§ BRIEF
Please reproduce the entries in full. Keep every character the same.

§ EXERCISE MATERIAL
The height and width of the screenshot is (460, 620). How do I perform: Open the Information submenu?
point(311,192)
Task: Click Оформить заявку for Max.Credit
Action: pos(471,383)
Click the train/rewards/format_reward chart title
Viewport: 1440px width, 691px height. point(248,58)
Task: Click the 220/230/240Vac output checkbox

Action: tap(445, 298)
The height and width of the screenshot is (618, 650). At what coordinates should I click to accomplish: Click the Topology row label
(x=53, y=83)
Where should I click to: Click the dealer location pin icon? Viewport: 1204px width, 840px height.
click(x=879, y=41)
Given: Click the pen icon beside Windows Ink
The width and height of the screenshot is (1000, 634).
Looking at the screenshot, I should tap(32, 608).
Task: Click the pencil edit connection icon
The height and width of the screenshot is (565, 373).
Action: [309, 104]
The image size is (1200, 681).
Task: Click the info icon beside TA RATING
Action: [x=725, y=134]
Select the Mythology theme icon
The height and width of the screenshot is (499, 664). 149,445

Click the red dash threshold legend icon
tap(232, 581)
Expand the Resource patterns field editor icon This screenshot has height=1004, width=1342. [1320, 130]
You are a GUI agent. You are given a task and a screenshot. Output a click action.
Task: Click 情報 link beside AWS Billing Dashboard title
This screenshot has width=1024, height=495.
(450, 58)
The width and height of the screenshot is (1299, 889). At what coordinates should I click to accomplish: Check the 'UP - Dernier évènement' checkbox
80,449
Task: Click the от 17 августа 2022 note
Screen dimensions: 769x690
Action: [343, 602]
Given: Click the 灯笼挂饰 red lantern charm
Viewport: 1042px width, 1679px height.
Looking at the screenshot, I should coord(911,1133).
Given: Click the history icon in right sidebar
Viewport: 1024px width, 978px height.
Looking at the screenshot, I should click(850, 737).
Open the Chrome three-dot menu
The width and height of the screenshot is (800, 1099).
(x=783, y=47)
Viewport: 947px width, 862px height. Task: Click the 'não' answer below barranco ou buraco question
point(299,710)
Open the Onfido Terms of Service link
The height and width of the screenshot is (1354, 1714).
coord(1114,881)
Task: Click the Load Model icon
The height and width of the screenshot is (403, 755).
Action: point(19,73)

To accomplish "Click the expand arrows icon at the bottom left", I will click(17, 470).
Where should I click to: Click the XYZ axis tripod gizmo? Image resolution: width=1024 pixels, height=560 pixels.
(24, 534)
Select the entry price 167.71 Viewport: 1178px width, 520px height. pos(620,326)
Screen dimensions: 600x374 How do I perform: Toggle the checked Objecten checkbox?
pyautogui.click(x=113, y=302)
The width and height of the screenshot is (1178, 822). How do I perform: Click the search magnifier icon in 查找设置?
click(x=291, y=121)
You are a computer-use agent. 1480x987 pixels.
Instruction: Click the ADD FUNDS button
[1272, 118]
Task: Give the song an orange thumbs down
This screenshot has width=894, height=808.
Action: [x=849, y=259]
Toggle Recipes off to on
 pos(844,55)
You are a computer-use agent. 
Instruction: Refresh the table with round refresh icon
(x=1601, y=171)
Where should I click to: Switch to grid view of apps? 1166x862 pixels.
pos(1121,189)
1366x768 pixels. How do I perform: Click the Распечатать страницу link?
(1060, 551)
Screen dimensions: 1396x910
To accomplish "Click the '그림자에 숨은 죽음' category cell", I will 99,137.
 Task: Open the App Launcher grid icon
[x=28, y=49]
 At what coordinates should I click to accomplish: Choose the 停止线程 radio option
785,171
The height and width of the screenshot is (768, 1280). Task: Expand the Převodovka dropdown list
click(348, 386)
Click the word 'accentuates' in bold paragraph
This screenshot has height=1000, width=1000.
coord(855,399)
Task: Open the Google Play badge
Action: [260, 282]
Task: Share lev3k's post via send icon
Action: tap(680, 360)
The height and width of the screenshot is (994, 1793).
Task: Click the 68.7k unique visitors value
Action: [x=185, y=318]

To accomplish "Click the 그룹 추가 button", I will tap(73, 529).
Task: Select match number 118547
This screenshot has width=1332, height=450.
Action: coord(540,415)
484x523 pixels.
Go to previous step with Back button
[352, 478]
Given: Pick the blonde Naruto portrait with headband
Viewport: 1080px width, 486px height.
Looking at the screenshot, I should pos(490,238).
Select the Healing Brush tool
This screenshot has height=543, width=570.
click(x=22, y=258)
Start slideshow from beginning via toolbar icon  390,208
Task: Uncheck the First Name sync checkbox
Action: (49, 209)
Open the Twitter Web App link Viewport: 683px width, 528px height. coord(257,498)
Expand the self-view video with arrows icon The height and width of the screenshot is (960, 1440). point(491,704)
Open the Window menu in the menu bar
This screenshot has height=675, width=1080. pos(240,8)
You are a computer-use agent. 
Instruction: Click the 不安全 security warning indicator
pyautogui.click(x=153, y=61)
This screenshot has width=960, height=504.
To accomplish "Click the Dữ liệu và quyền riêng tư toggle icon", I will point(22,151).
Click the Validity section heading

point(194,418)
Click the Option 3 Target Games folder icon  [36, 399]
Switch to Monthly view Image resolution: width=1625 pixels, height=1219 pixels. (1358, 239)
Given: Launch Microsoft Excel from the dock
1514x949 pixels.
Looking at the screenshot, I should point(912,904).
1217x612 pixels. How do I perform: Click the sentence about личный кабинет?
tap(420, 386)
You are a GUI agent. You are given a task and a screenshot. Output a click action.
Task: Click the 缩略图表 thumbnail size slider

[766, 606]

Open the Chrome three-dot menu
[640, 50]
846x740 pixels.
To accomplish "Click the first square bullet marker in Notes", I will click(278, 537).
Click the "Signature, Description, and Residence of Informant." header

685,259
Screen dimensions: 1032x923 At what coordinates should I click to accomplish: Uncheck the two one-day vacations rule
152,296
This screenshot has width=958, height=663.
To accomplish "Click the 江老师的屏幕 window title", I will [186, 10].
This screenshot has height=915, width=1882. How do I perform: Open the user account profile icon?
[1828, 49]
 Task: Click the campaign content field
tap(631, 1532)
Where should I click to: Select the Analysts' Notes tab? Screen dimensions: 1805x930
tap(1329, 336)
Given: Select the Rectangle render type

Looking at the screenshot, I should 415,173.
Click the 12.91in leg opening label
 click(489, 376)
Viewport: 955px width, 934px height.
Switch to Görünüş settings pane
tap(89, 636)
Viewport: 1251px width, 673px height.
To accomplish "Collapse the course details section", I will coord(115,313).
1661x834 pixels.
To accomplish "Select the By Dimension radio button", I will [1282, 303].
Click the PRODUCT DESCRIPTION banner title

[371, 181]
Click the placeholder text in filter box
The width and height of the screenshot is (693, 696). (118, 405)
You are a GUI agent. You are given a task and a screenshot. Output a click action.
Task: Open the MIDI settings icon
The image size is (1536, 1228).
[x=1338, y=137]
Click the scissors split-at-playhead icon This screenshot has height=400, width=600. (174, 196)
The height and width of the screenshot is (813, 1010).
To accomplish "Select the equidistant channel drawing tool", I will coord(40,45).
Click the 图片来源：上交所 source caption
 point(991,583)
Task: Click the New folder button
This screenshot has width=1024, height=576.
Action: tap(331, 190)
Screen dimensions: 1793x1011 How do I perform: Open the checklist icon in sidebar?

§ YOUR SOLUTION
The height and width of the screenshot is (460, 620). How do I perform: Open the Information submenu?
point(311,192)
Task: Click Оформить заявку for Max.Credit
Action: pos(471,383)
Click the train/rewards/format_reward chart title
Viewport: 1440px width, 691px height. point(248,58)
Task: Click the 220/230/240Vac output checkbox

Action: tap(445, 298)
The height and width of the screenshot is (618, 650). At what coordinates should I click to accomplish: Click the Topology row label
(x=53, y=83)
Where should I click to: Click the dealer location pin icon? Viewport: 1204px width, 840px height.
click(x=879, y=41)
Given: Click the pen icon beside Windows Ink
The width and height of the screenshot is (1000, 634).
Looking at the screenshot, I should tap(32, 608).
Task: Click the pencil edit connection icon
The height and width of the screenshot is (565, 373).
Action: [309, 104]
The image size is (1200, 681).
Task: Click the info icon beside TA RATING
Action: [x=725, y=134]
Select the Mythology theme icon
The height and width of the screenshot is (499, 664). 149,445

Click the red dash threshold legend icon
tap(232, 581)
Expand the Resource patterns field editor icon This screenshot has height=1004, width=1342. [1320, 130]
You are a GUI agent. You are given a task and a screenshot. Output a click action.
Task: Click 情報 link beside AWS Billing Dashboard title
This screenshot has width=1024, height=495.
(450, 58)
The width and height of the screenshot is (1299, 889). At what coordinates should I click to accomplish: Check the 'UP - Dernier évènement' checkbox
80,449
Task: Click the от 17 августа 2022 note
Screen dimensions: 769x690
Action: [343, 602]
Given: Click the 灯笼挂饰 red lantern charm
Viewport: 1042px width, 1679px height.
Looking at the screenshot, I should coord(911,1133).
Given: Click the history icon in right sidebar
Viewport: 1024px width, 978px height.
Looking at the screenshot, I should click(850, 737).
Open the Chrome three-dot menu
The width and height of the screenshot is (800, 1099).
(x=783, y=47)
Viewport: 947px width, 862px height. Task: Click the 'não' answer below barranco ou buraco question
point(299,710)
Open the Onfido Terms of Service link
The height and width of the screenshot is (1354, 1714).
coord(1114,881)
Task: Click the Load Model icon
The height and width of the screenshot is (403, 755).
Action: point(19,73)

To accomplish "Click the expand arrows icon at the bottom left", I will click(17, 470).
Where should I click to: Click the XYZ axis tripod gizmo? Image resolution: width=1024 pixels, height=560 pixels.
(24, 534)
Select the entry price 167.71 Viewport: 1178px width, 520px height. pos(620,326)
Screen dimensions: 600x374 How do I perform: Toggle the checked Objecten checkbox?
pyautogui.click(x=113, y=302)
The width and height of the screenshot is (1178, 822). How do I perform: Click the search magnifier icon in 查找设置?
click(x=291, y=121)
You are a computer-use agent. 1480x987 pixels.
Instruction: Click the ADD FUNDS button
[1272, 118]
Task: Give the song an orange thumbs down
This screenshot has width=894, height=808.
Action: [x=849, y=259]
Toggle Recipes off to on
 pos(844,55)
You are a computer-use agent. 
Instruction: Refresh the table with round refresh icon
(x=1601, y=171)
Where should I click to: Switch to grid view of apps? 1166x862 pixels.
pos(1121,189)
1366x768 pixels. How do I perform: Click the Распечатать страницу link?
(1060, 551)
Screen dimensions: 1396x910
To accomplish "Click the '그림자에 숨은 죽음' category cell", I will 99,137.
 Task: Open the App Launcher grid icon
[x=28, y=49]
 At what coordinates should I click to accomplish: Choose the 停止线程 radio option
785,171
The height and width of the screenshot is (768, 1280). Task: Expand the Převodovka dropdown list
click(348, 386)
Click the word 'accentuates' in bold paragraph
This screenshot has height=1000, width=1000.
coord(855,399)
Task: Open the Google Play badge
Action: [260, 282]
Task: Share lev3k's post via send icon
Action: tap(680, 360)
The height and width of the screenshot is (994, 1793).
Task: Click the 68.7k unique visitors value
Action: [x=185, y=318]

To accomplish "Click the 그룹 추가 button", I will tap(73, 529).
Task: Select match number 118547
This screenshot has width=1332, height=450.
Action: coord(540,415)
484x523 pixels.
Go to previous step with Back button
[352, 478]
Given: Pick the blonde Naruto portrait with headband
Viewport: 1080px width, 486px height.
Looking at the screenshot, I should pos(490,238).
Select the Healing Brush tool
This screenshot has height=543, width=570.
click(x=22, y=258)
Start slideshow from beginning via toolbar icon  390,208
Task: Uncheck the First Name sync checkbox
Action: (49, 209)
Open the Twitter Web App link Viewport: 683px width, 528px height. coord(257,498)
Expand the self-view video with arrows icon The height and width of the screenshot is (960, 1440). point(491,704)
Open the Window menu in the menu bar
This screenshot has height=675, width=1080. pos(240,8)
You are a computer-use agent. 
Instruction: Click the 不安全 security warning indicator
pyautogui.click(x=153, y=61)
This screenshot has width=960, height=504.
To accomplish "Click the Dữ liệu và quyền riêng tư toggle icon", I will point(22,151).
Click the Validity section heading

point(194,418)
Click the Option 3 Target Games folder icon  [36, 399]
Switch to Monthly view Image resolution: width=1625 pixels, height=1219 pixels. (1358, 239)
Given: Launch Microsoft Excel from the dock
1514x949 pixels.
Looking at the screenshot, I should point(912,904).
1217x612 pixels. How do I perform: Click the sentence about личный кабинет?
tap(420, 386)
You are a GUI agent. You are given a task and a screenshot. Output a click action.
Task: Click the 缩略图表 thumbnail size slider

[766, 606]

Open the Chrome three-dot menu
[640, 50]
846x740 pixels.
To accomplish "Click the first square bullet marker in Notes", I will click(278, 537).
Click the "Signature, Description, and Residence of Informant." header

685,259
Screen dimensions: 1032x923 At what coordinates should I click to accomplish: Uncheck the two one-day vacations rule
152,296
This screenshot has width=958, height=663.
To accomplish "Click the 江老师的屏幕 window title", I will [186, 10].
This screenshot has height=915, width=1882. How do I perform: Open the user account profile icon?
[1828, 49]
 Task: Click the campaign content field
tap(631, 1532)
Where should I click to: Select the Analysts' Notes tab? Screen dimensions: 1805x930
tap(1329, 336)
Given: Select the Rectangle render type

Looking at the screenshot, I should 415,173.
Click the 12.91in leg opening label
 click(489, 376)
Viewport: 955px width, 934px height.
Switch to Görünüş settings pane
tap(89, 636)
Viewport: 1251px width, 673px height.
To accomplish "Collapse the course details section", I will coord(115,313).
1661x834 pixels.
To accomplish "Select the By Dimension radio button", I will [1282, 303].
Click the PRODUCT DESCRIPTION banner title

[371, 181]
Click the placeholder text in filter box
The width and height of the screenshot is (693, 696). (118, 405)
You are a GUI agent. You are given a task and a screenshot. Output a click action.
Task: Open the MIDI settings icon
The image size is (1536, 1228).
[x=1338, y=137]
Click the scissors split-at-playhead icon This screenshot has height=400, width=600. (174, 196)
The height and width of the screenshot is (813, 1010).
To accomplish "Select the equidistant channel drawing tool", I will coord(40,45).
Click the 图片来源：上交所 source caption
 point(991,583)
Task: Click the New folder button
This screenshot has width=1024, height=576.
Action: tap(331, 190)
Screen dimensions: 1793x1011 How do I perform: Open the checklist icon in sidebar?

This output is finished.